Below are lines of records; copy exactly those from the one containing "Hide the Layer 1 copy layer" through the one containing "Given: Expand the Flex sidebar chevron", leaving the pictures behind.

____

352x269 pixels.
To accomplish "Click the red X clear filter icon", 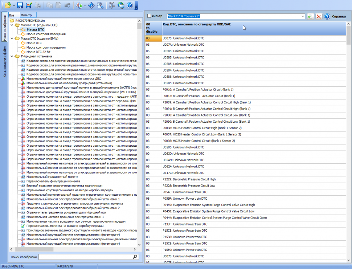I will point(319,16).
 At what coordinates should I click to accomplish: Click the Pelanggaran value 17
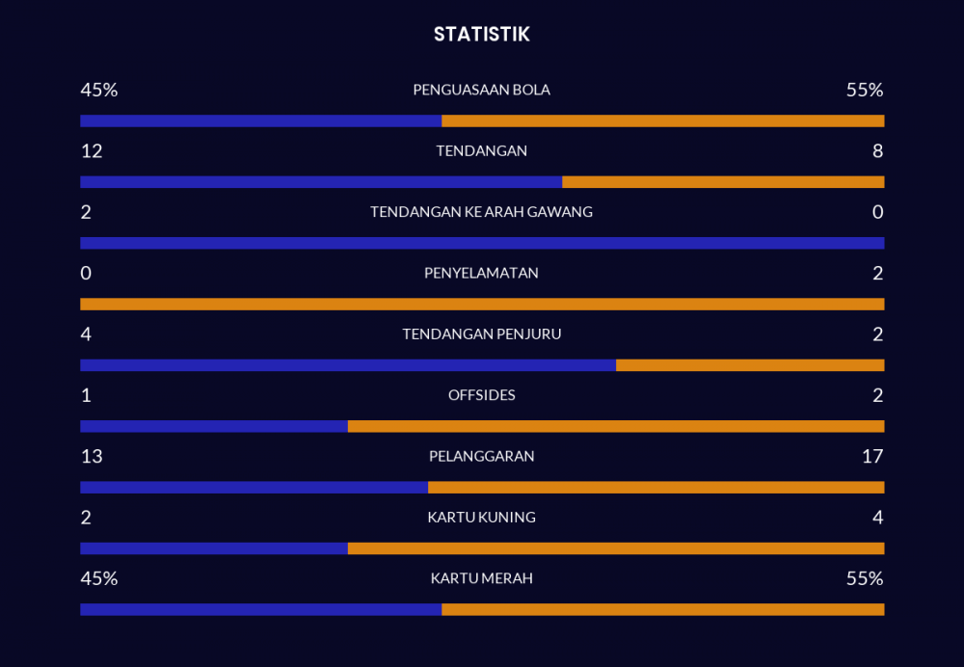tap(871, 456)
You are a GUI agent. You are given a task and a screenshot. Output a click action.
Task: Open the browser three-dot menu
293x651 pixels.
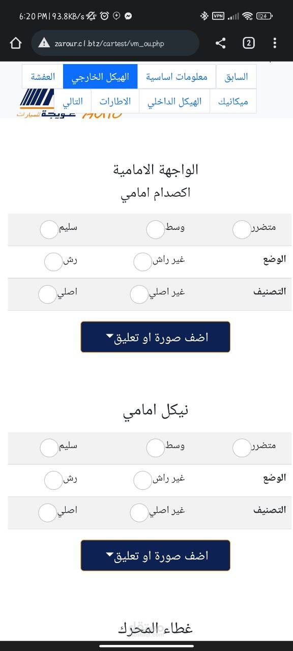tap(275, 43)
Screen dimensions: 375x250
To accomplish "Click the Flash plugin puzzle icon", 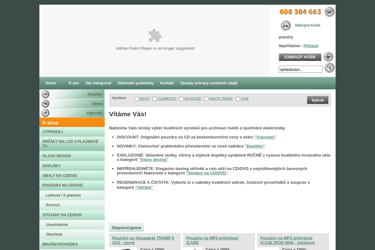I will [x=155, y=36].
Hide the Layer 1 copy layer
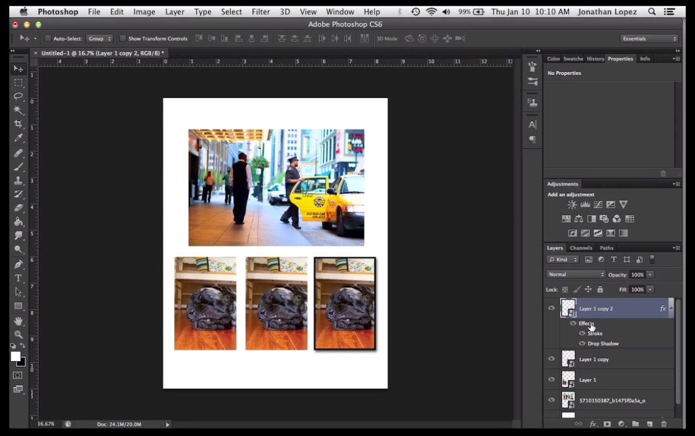This screenshot has width=695, height=436. [x=551, y=359]
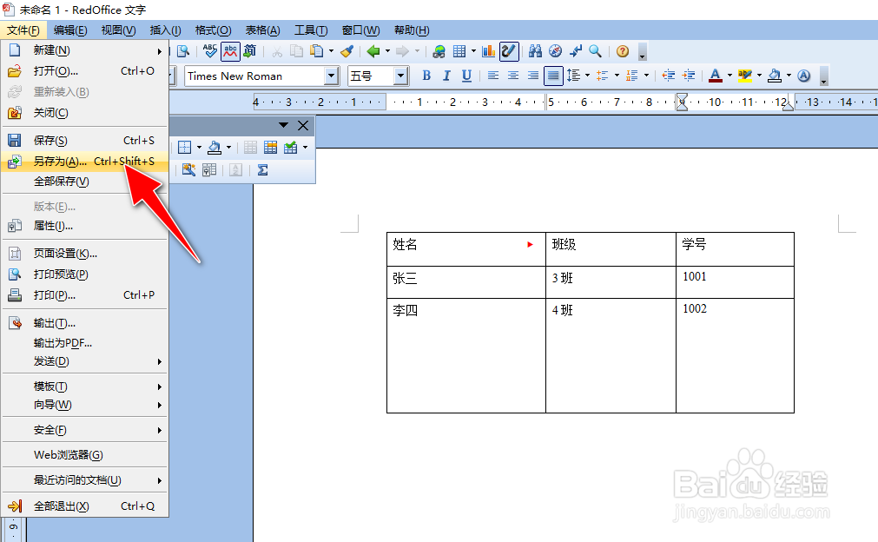Click the Help question mark button

click(x=623, y=50)
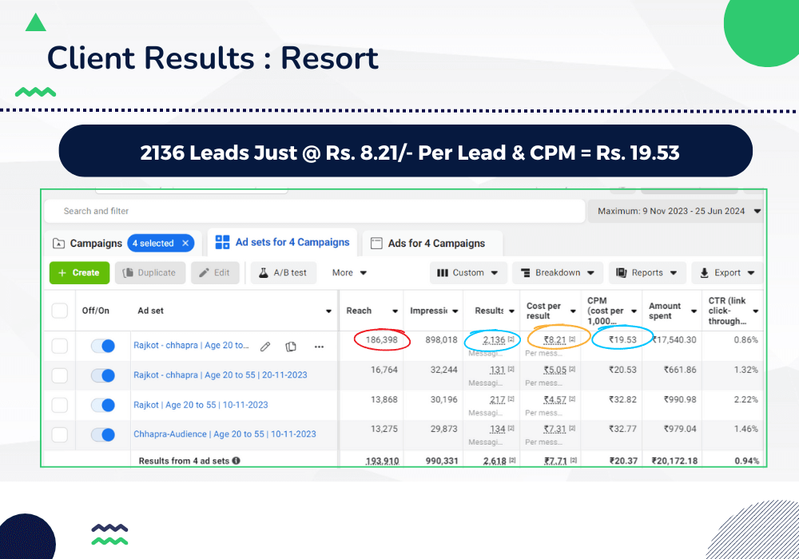Click the pencil edit icon on first ad set

(266, 347)
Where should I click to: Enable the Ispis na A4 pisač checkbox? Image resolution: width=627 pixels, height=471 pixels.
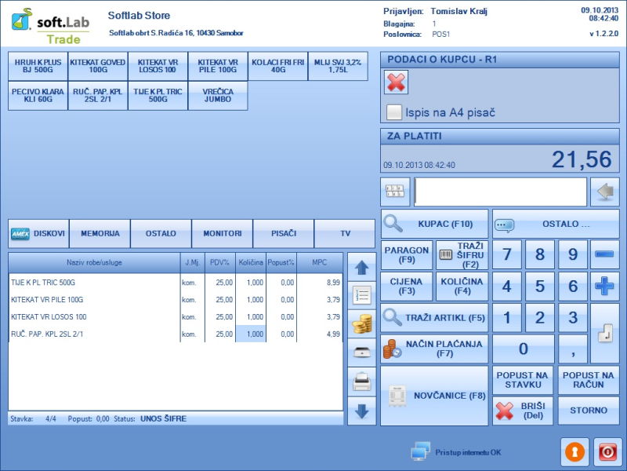[x=394, y=112]
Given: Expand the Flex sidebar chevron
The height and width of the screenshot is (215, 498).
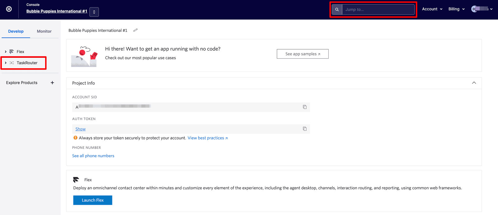Looking at the screenshot, I should point(6,51).
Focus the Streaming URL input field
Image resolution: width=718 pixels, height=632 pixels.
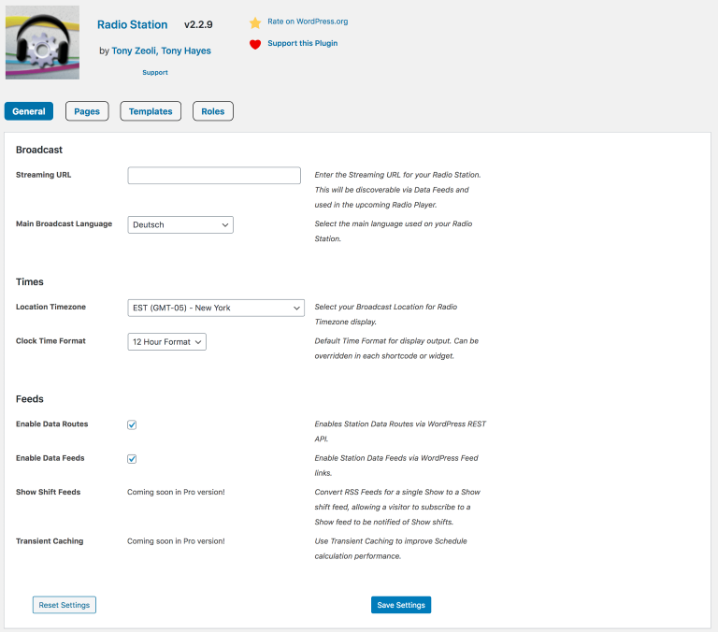pyautogui.click(x=214, y=176)
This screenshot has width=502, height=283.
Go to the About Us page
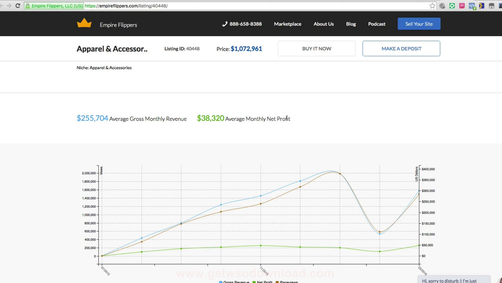(x=324, y=24)
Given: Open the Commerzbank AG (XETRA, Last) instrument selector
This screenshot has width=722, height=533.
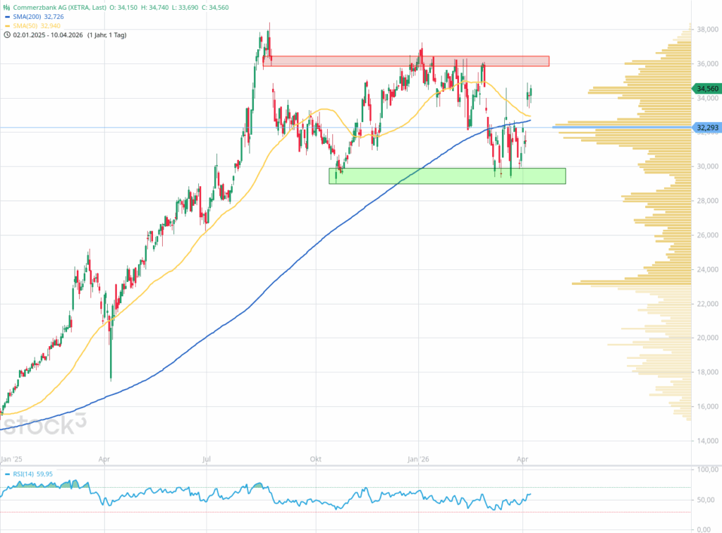Looking at the screenshot, I should pos(60,6).
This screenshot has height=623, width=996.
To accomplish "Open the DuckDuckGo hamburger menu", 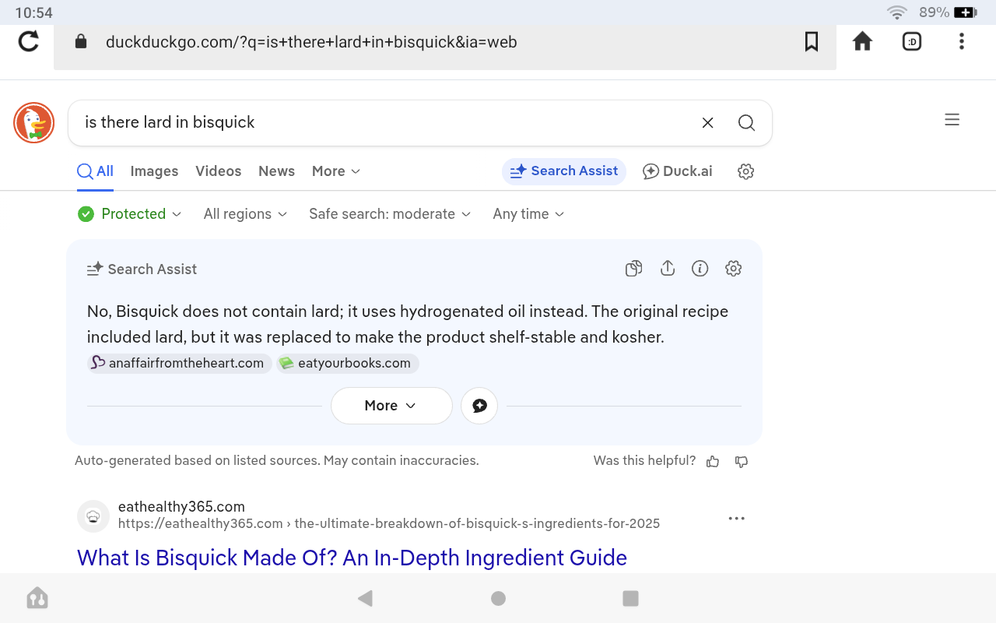I will click(x=952, y=120).
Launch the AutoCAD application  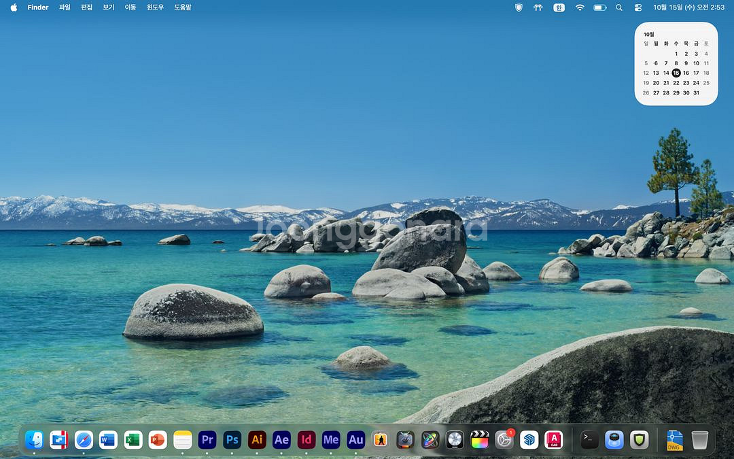tap(552, 440)
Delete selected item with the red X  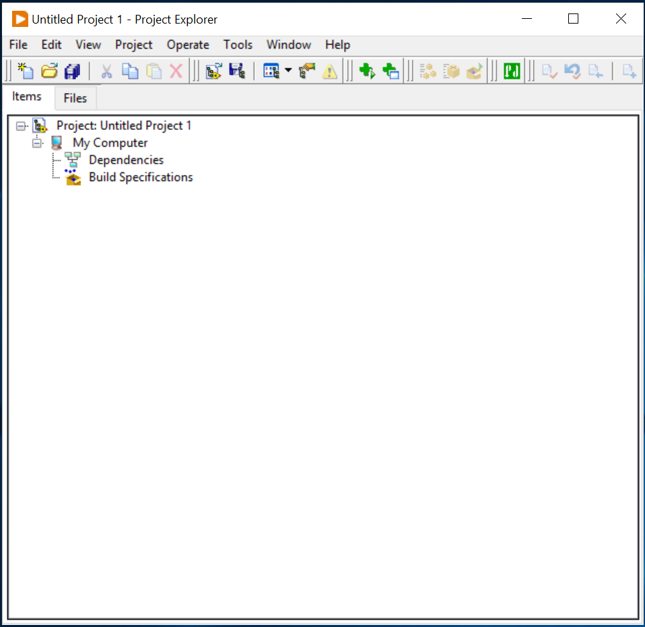point(176,71)
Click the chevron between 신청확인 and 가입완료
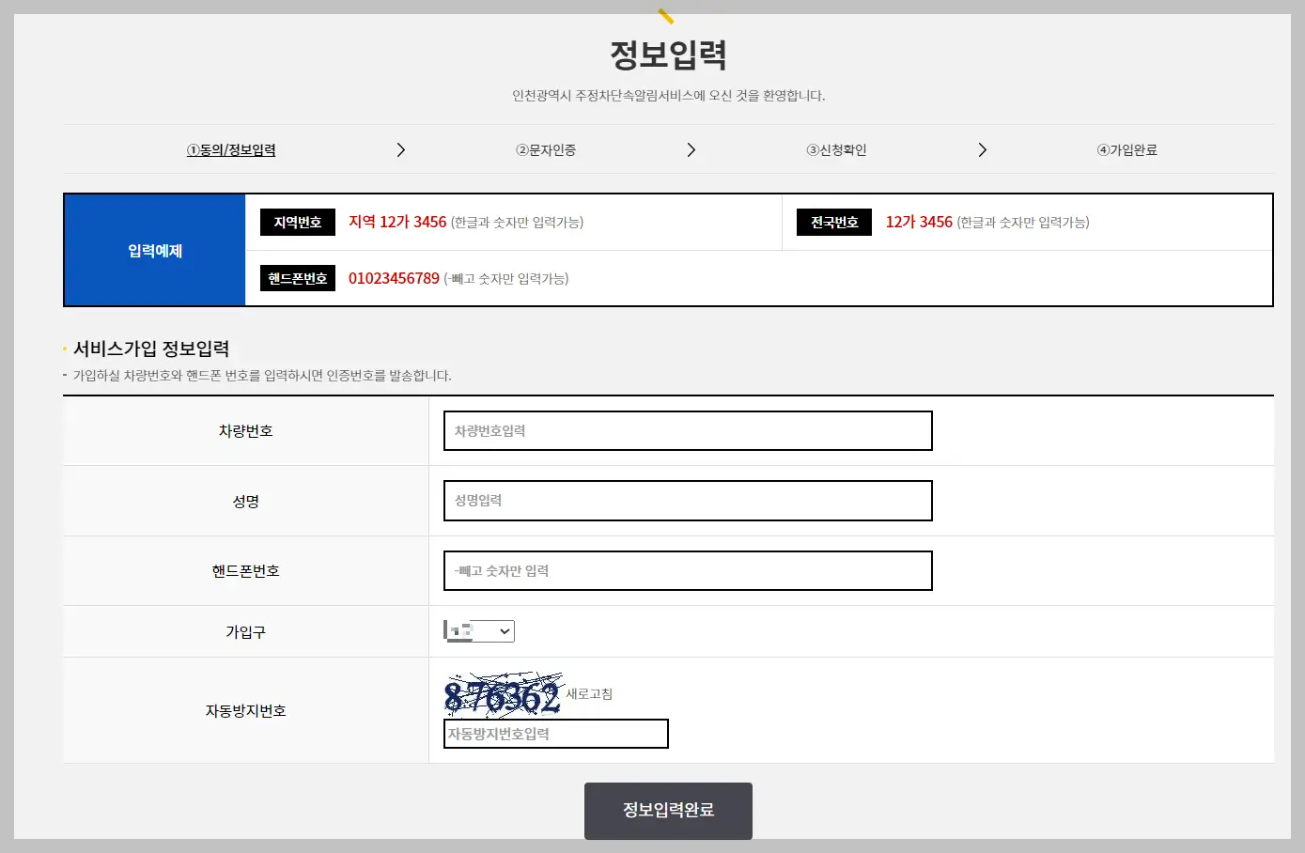 tap(983, 149)
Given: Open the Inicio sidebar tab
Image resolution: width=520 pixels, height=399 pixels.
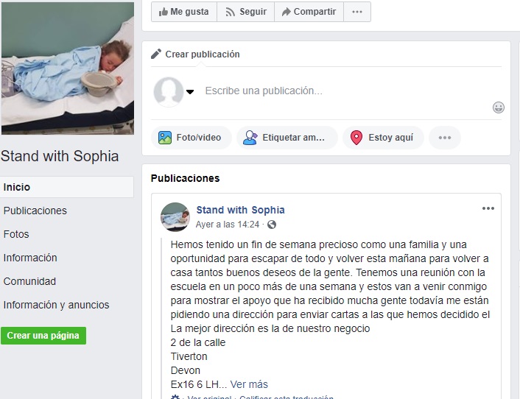Looking at the screenshot, I should point(67,187).

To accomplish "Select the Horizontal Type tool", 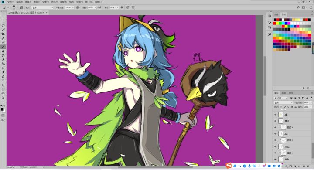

____

**Answer for this exercise**
Hide the Layer 1 copy layer
This screenshot has width=695, height=436. [x=551, y=359]
Click the Help question mark button

click(x=623, y=50)
Click the pencil edit icon on first ad set

(266, 347)
Where should I click to: Enable the Ispis na A4 pisač checkbox? Image resolution: width=627 pixels, height=471 pixels.
[x=394, y=112]
Given: Expand the Flex sidebar chevron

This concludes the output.